**OBJECTIVE**
Reproduce the listing from its beginning through the line containing "click(399, 47)", substituting "Rankings" for "Leaderboard" and leaving every other character unchanged.

* * * *

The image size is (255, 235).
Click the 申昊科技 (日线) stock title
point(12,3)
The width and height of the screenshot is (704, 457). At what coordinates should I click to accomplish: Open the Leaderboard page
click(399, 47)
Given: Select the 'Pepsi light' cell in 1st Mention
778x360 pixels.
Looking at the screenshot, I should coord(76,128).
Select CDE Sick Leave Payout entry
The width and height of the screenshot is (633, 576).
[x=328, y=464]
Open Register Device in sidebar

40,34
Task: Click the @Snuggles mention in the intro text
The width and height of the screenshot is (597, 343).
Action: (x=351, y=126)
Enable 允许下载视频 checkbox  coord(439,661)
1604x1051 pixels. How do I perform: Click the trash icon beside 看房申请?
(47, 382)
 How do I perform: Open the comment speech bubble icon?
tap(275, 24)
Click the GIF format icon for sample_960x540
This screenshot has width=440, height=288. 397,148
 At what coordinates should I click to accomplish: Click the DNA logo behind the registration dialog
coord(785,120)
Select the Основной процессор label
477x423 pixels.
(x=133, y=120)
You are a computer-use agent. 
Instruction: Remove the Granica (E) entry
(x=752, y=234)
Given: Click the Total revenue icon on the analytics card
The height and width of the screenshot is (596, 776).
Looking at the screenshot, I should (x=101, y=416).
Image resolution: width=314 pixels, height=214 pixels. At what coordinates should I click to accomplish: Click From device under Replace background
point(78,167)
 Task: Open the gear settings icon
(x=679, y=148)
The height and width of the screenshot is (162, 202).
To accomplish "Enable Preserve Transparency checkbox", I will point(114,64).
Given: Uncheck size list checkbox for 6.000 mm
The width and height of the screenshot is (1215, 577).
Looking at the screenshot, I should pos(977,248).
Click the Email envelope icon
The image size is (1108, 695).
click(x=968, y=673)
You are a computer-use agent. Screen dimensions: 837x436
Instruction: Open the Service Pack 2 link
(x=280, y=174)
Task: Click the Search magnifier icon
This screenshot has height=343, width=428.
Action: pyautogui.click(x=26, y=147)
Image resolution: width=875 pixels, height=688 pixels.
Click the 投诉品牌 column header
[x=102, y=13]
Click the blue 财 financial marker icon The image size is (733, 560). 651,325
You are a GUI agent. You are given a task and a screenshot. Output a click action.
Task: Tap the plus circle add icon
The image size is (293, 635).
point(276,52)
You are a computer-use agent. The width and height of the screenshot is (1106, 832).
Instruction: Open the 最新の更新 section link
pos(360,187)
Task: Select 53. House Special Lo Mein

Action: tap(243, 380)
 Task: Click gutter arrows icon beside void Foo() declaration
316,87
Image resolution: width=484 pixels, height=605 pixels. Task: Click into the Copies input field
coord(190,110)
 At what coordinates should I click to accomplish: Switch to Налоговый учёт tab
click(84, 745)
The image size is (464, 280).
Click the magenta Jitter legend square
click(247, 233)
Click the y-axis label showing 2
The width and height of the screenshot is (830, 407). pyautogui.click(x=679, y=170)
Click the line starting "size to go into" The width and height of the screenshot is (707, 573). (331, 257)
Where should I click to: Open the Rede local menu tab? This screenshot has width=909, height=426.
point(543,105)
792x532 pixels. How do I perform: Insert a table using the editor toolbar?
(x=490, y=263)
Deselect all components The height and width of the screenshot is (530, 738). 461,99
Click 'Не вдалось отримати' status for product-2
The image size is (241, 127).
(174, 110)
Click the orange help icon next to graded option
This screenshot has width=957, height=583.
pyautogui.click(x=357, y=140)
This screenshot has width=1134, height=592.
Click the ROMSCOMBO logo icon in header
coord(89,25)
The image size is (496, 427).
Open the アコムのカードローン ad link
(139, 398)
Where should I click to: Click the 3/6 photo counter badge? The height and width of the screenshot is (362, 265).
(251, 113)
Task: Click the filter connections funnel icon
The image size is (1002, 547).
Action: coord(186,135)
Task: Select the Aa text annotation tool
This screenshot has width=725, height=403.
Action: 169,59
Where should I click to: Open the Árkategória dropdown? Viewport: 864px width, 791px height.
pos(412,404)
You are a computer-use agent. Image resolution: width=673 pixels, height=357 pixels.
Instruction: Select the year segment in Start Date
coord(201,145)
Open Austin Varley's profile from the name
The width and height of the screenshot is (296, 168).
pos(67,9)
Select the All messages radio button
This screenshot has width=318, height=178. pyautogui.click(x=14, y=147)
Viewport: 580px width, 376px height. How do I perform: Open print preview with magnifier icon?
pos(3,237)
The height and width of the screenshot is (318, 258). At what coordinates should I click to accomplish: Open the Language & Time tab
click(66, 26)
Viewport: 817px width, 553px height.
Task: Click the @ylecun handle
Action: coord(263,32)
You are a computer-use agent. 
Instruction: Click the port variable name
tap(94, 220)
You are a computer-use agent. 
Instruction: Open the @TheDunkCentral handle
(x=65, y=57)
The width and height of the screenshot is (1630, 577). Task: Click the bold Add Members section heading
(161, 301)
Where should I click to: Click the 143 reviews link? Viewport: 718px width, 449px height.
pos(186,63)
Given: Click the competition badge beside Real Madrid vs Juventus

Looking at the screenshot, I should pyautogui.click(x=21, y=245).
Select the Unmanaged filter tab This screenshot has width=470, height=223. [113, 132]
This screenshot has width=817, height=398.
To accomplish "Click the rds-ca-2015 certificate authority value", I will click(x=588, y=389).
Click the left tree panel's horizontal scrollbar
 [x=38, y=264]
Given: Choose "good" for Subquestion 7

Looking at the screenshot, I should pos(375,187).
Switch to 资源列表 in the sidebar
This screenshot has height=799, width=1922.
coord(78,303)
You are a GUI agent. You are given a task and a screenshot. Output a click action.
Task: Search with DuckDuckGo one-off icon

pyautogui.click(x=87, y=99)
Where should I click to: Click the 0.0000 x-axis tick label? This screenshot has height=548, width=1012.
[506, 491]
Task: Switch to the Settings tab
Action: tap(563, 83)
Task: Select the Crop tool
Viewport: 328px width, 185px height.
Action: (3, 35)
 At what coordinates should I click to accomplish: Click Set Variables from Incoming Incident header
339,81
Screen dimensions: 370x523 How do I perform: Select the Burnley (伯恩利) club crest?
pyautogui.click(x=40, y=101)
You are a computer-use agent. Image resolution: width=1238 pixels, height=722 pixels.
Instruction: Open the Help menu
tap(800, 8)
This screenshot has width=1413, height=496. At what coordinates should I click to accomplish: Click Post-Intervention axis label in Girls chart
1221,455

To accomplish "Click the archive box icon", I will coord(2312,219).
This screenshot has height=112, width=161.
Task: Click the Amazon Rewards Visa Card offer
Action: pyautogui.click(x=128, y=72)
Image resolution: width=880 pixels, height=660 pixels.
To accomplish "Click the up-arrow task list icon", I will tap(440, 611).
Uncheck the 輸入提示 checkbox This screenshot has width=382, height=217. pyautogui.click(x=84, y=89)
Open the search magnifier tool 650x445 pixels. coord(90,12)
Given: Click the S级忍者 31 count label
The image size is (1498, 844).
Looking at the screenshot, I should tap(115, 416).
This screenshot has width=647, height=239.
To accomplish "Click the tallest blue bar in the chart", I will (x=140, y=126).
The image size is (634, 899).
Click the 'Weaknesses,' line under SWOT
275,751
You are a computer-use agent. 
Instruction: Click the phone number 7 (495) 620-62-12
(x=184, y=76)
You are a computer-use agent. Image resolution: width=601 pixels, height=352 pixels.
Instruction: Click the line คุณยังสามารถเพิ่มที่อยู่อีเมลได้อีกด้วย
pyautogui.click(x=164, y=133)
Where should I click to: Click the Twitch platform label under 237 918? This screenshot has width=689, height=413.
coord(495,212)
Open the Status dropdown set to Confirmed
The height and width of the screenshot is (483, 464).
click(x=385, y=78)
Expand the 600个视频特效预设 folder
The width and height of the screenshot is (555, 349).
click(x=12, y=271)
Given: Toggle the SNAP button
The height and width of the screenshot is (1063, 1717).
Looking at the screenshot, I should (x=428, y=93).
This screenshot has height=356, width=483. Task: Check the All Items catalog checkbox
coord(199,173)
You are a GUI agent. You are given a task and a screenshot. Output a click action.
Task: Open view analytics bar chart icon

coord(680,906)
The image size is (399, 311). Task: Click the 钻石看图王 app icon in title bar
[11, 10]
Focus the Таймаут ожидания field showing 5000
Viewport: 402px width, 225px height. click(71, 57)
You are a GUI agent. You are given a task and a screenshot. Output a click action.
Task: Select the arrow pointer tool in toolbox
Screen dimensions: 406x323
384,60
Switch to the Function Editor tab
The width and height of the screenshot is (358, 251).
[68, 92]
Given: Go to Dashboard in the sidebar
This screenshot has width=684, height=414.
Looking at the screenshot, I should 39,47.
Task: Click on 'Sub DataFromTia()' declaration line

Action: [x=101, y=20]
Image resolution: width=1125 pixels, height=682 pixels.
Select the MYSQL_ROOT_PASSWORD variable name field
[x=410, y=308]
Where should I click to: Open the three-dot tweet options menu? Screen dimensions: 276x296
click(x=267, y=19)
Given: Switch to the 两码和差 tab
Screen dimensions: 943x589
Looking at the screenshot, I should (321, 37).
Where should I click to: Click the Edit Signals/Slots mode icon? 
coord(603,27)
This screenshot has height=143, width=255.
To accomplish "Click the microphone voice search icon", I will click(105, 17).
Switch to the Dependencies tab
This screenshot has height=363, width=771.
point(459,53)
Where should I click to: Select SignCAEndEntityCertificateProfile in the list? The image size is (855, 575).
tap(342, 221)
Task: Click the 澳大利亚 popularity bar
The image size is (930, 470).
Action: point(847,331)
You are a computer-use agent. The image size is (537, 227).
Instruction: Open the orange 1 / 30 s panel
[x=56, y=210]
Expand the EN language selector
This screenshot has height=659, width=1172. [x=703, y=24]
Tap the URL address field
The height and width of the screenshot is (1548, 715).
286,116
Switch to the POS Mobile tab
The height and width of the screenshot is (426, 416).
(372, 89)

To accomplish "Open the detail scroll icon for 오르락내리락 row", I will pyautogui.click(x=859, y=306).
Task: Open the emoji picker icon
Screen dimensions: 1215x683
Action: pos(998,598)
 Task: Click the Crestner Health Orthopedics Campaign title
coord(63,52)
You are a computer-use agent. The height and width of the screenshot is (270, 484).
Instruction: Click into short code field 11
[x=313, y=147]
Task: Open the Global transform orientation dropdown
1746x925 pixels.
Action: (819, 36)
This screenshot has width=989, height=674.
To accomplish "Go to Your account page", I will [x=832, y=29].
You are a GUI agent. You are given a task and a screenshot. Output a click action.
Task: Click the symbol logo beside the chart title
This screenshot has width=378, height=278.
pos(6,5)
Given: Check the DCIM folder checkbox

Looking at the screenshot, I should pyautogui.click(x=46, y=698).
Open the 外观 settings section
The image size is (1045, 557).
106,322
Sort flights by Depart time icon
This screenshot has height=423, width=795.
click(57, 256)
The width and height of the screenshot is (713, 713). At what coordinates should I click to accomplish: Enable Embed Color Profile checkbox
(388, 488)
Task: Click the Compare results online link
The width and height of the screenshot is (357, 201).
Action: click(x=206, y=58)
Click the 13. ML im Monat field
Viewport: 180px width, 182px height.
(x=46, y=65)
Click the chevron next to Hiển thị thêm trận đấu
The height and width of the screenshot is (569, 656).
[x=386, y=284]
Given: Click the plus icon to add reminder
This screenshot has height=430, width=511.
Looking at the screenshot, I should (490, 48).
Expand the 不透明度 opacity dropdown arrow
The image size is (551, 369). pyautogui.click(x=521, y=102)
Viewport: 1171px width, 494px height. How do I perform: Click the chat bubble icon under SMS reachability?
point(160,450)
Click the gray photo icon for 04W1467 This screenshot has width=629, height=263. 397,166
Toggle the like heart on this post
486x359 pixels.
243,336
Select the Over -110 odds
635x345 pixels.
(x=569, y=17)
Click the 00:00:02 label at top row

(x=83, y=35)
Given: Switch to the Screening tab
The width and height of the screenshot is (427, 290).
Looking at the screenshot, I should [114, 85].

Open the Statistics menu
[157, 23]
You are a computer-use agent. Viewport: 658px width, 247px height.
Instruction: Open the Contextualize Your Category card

* * * *

**RESPONSE TO THIS EXERCISE**
The image size is (255, 235).
Click the 申昊科技 (日线) stock title
point(12,3)
The width and height of the screenshot is (704, 457). At what coordinates should I click to accomplish: Open the Rankings page
click(399, 47)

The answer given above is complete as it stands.